Стратегическим планом Сары было разлучить сына с Молчаливой, увезти, если потребуется, за океан, а тактический расчёт сводился к тому, чтобы переговорить с предполагаемой невесткой с глазу на глаз. Кац прилетели в среду, а уже в четверг, выдавшийся ненастным и холодным, пока Авраам занимал Исаака разговорами о его месте в семье и сыновнем долге, Сара терзала в дворовой беседке Молчаливую, налетая на неё рассерженной орлицей, охранявшей гнездо. Но все её доводы разбивались о наивное простодушие.
− Я его люблю, − опустив глаза, твердила Молчаливая до тех пор, пока Сара не выдержала:
− На одной любви, милочка, жизнь не построишь!
− Любовь и есть жизнь, − упрямо возразила Молчаливая. — И Бог тоже.
− Узнаю сестру богослова! — вспылила Сара, поправляя седую прядь. — Кстати, твои братья тоже считают, что у вас мезальянс. Разве могут все вокруг ошибаться?
А Молчаливая опять увидела себя в инвалидной коляске, которую везут куда-то против её воли.
− Могут, − подняла она глаза. — Все всегда ошибаются.
Сара покрылась пятнами, но у неё был припрятан последний козырь.
− Да, девочка, ты права, − произнесла она хриплым, как голубиное воркование, голосом. — Это я вышла по расчёту. За вдовца. Исмаил у Авраама от первого брака. Думала, стерпится-слюбится…
− Как и ваша мать.
− Суламифь? Он рассказывал? Но поверь, ей легко на старости себя жалеть, у неё было не всё так просто. А могло быть и хуже…
− Что может быть хуже, чем жить без любви?

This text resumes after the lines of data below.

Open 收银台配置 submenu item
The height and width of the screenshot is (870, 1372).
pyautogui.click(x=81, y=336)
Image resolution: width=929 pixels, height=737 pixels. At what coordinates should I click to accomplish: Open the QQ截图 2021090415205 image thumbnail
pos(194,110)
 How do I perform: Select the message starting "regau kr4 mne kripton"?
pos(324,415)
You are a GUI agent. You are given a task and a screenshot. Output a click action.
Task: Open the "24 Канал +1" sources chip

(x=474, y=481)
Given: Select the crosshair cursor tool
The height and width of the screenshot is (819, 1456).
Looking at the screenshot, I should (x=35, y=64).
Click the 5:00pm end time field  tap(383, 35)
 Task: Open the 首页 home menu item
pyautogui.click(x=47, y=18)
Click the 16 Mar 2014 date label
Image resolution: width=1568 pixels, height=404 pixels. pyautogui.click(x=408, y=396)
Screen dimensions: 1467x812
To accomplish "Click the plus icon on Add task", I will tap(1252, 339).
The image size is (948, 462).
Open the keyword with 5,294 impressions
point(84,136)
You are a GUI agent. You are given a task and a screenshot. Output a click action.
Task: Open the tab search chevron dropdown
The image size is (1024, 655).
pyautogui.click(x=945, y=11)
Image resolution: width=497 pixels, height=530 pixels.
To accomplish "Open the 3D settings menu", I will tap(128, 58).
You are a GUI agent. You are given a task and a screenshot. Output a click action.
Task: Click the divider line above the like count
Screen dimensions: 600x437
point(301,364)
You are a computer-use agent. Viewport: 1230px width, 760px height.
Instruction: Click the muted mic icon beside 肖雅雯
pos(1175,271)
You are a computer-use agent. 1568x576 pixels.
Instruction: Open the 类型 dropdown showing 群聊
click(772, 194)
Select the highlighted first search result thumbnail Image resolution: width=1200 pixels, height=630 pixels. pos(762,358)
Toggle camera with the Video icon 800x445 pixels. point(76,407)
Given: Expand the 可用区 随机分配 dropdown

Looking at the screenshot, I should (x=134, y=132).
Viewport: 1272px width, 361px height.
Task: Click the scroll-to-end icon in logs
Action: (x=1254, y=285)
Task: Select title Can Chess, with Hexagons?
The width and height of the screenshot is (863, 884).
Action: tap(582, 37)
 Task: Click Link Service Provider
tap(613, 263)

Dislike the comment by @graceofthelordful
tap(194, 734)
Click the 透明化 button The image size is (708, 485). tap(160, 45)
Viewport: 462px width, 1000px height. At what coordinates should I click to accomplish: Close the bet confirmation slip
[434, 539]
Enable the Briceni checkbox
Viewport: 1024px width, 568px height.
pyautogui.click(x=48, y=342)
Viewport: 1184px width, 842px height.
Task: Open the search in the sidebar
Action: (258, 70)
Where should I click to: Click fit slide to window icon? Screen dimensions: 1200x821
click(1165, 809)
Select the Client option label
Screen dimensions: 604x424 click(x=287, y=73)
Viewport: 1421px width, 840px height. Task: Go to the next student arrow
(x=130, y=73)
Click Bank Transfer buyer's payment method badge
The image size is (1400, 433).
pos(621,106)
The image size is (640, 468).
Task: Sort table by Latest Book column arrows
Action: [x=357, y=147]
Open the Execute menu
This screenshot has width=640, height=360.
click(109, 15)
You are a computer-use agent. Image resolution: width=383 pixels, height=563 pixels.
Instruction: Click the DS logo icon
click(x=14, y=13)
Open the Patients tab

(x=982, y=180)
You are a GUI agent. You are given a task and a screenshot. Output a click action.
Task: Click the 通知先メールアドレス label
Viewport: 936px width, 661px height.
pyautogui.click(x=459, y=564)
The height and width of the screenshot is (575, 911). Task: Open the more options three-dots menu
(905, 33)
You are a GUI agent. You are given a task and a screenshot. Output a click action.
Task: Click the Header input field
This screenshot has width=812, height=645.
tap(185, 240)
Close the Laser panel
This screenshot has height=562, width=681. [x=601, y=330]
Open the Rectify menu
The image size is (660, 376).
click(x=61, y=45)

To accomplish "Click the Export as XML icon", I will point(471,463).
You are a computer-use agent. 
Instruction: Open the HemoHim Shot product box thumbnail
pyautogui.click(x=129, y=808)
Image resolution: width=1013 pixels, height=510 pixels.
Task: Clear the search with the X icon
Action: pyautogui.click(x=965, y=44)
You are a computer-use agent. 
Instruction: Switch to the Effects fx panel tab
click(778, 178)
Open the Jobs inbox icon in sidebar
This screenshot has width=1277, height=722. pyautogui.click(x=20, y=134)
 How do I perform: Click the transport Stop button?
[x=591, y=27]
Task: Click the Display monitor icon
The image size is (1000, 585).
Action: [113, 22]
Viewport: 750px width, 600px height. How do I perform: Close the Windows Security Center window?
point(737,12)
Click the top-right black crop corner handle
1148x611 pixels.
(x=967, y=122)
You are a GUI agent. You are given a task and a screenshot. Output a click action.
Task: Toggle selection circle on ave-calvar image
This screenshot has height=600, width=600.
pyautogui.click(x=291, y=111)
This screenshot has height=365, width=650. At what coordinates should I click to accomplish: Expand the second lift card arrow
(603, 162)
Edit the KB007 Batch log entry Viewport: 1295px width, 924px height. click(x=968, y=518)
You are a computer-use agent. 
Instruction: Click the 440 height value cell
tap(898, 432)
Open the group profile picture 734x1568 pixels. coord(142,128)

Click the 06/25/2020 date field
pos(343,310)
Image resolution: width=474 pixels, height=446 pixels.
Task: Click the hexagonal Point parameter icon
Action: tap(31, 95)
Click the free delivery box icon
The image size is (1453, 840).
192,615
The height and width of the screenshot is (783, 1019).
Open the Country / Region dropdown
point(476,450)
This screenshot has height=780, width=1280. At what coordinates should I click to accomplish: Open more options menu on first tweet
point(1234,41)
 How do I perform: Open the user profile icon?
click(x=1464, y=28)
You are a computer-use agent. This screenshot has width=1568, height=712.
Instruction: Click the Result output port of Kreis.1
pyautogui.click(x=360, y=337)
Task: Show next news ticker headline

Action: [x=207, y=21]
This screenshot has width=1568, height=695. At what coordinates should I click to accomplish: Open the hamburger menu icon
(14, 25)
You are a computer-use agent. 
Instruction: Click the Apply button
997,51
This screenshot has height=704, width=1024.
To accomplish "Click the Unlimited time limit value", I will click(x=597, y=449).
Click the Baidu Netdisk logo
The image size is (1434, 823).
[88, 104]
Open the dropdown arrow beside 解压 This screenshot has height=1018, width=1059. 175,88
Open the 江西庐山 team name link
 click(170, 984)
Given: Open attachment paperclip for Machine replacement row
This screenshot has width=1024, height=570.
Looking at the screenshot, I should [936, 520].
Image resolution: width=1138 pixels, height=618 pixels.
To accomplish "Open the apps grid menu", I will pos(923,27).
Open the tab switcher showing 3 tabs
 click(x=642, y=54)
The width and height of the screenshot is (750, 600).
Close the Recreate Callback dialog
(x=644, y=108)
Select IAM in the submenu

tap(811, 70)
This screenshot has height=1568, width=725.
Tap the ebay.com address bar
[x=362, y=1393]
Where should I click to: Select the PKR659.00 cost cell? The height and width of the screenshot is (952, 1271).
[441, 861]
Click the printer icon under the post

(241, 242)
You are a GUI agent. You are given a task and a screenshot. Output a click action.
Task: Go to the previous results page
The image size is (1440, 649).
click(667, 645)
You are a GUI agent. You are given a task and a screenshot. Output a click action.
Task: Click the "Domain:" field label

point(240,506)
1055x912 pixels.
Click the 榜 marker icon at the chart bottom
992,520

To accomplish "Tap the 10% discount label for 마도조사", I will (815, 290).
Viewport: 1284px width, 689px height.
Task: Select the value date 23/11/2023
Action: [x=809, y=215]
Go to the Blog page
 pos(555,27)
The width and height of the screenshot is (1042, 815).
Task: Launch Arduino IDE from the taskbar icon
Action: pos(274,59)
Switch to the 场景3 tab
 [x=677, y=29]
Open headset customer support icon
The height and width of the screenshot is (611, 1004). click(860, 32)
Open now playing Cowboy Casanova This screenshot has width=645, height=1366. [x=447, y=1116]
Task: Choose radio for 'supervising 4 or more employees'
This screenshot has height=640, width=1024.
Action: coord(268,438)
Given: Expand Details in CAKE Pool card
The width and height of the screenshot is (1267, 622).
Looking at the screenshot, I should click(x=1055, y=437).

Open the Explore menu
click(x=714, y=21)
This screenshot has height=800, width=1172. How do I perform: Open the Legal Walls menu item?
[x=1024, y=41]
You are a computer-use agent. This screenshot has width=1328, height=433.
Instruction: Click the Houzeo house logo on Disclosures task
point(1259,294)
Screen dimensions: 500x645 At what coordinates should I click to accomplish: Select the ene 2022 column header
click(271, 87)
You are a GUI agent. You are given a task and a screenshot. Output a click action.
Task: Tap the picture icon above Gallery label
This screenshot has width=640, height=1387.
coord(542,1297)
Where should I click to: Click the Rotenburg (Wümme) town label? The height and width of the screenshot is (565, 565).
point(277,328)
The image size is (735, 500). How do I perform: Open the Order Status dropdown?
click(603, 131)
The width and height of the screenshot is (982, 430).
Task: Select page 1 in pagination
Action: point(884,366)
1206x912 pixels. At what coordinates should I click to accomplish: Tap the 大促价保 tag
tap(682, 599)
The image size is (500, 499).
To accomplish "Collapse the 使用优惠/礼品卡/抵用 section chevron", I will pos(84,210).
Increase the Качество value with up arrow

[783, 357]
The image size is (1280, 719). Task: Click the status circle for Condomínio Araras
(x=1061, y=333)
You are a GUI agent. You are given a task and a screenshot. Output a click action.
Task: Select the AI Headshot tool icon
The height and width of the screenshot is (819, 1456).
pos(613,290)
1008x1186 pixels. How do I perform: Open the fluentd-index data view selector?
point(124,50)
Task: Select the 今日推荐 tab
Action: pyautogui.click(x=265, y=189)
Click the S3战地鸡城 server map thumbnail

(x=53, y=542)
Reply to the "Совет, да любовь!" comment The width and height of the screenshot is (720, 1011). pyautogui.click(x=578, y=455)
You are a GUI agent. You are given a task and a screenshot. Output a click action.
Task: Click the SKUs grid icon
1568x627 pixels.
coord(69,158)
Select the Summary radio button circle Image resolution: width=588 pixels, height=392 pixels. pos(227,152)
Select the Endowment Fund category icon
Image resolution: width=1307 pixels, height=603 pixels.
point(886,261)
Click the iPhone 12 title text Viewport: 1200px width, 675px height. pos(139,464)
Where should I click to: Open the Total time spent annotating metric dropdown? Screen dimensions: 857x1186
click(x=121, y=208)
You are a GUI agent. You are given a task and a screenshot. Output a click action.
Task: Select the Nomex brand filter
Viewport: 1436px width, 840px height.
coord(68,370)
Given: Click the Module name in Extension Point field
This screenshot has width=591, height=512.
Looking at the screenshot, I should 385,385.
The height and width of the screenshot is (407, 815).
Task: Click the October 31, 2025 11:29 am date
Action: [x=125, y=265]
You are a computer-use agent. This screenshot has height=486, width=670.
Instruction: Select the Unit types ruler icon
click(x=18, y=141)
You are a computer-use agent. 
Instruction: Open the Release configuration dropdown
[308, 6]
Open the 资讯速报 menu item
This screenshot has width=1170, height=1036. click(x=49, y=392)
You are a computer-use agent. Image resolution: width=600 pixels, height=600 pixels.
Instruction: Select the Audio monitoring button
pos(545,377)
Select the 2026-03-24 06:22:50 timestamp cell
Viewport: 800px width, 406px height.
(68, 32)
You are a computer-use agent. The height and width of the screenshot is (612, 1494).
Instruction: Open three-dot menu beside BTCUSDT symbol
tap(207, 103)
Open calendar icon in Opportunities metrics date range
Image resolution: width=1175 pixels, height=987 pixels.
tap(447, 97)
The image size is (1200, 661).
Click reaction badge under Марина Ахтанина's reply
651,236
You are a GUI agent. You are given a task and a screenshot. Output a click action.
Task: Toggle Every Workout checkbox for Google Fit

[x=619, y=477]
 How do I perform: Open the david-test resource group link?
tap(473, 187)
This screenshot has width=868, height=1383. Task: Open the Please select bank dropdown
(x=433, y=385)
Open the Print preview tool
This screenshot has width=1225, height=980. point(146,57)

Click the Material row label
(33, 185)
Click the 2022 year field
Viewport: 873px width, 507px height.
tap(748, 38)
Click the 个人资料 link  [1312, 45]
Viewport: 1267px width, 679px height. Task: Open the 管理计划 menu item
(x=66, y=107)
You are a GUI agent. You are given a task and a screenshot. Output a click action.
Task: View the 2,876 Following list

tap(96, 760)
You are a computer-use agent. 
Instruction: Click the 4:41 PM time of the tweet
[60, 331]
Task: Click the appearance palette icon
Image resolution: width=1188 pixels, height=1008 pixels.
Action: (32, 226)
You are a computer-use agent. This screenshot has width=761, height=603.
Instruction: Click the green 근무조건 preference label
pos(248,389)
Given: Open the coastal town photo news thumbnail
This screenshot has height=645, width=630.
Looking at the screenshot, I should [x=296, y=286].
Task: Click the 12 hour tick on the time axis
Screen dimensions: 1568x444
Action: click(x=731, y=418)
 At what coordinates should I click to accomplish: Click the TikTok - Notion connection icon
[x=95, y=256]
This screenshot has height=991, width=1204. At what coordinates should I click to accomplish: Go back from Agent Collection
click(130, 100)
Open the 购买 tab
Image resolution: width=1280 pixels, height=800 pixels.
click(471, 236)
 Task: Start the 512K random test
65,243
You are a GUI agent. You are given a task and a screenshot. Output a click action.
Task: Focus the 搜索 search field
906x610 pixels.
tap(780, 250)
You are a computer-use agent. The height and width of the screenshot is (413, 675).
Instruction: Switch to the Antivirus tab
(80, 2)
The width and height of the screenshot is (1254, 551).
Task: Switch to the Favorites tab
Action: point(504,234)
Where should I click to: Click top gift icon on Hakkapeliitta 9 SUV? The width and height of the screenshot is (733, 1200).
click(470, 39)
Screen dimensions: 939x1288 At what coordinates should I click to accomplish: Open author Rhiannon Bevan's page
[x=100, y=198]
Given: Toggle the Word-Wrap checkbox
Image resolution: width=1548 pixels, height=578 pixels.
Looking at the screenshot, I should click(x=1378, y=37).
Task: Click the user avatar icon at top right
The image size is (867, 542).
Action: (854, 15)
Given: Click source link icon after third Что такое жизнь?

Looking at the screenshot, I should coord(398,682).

− Когда отбирают сына, которым жила. Умоляю, не отнимай Исаака, он тонкий, умный, с нами ему будет лучше… − Молчаливая вздрогнула. — Нет-нет, − почти закричала Сара, − ты неправильно поняла, ему надо мир повидать, не всю же жизнь квартиры сторожить. Отпустишь?
Молчаливая точно окаменела.
− Ну, хочешь, хочешь, я перед тобой на колени встану? Я − мать, когда-нибудь ты поймёшь меня, для Исаака я готова на всё…
− А я?
− Если на всё — отпусти!
Молчаливая ответила одними губами.
Она отказала Исааку в присутствии его родителей, застывших с натянутыми улыбками, невозмутимых, как мумии. А через час заперлась в комнате, чтобы, уткнувшись в подушку, выплакать слёзы на всю оставшуюся жизнь, чтобы глаза остались сухими, когда получит известие о пострадавшем в автомобильной катастрофе Исааке, которого везли в психиатрическую клинику и который скончается на операционном столе, такими же сухими, как и тогда, когда стояла у дерева над разбившимся Академиком. Она отказала себе в праве на любовь решительно и бесповоротно, а Исаак после её ухода снова заикался.
− Ма-амочка! — всхлипывая, уткнулся он в колени Сары, как больной пёс. — Отда-ай меня в психушку!
− Мы увезем тебя далеко-далеко, − приговаривала Сара, гладя его морщинистой ладонью. — За синее-синее море, за океан, где светит другое солнце…
Рядом неуклюже топтался Авраам, который едва слышно бормотал:
«Мы тебе там место подыскали…». А, поймав взгляд Сары, развёл руками.
− Па-апа, − застонал Исаак, − как можно жить с та-акими мыслями?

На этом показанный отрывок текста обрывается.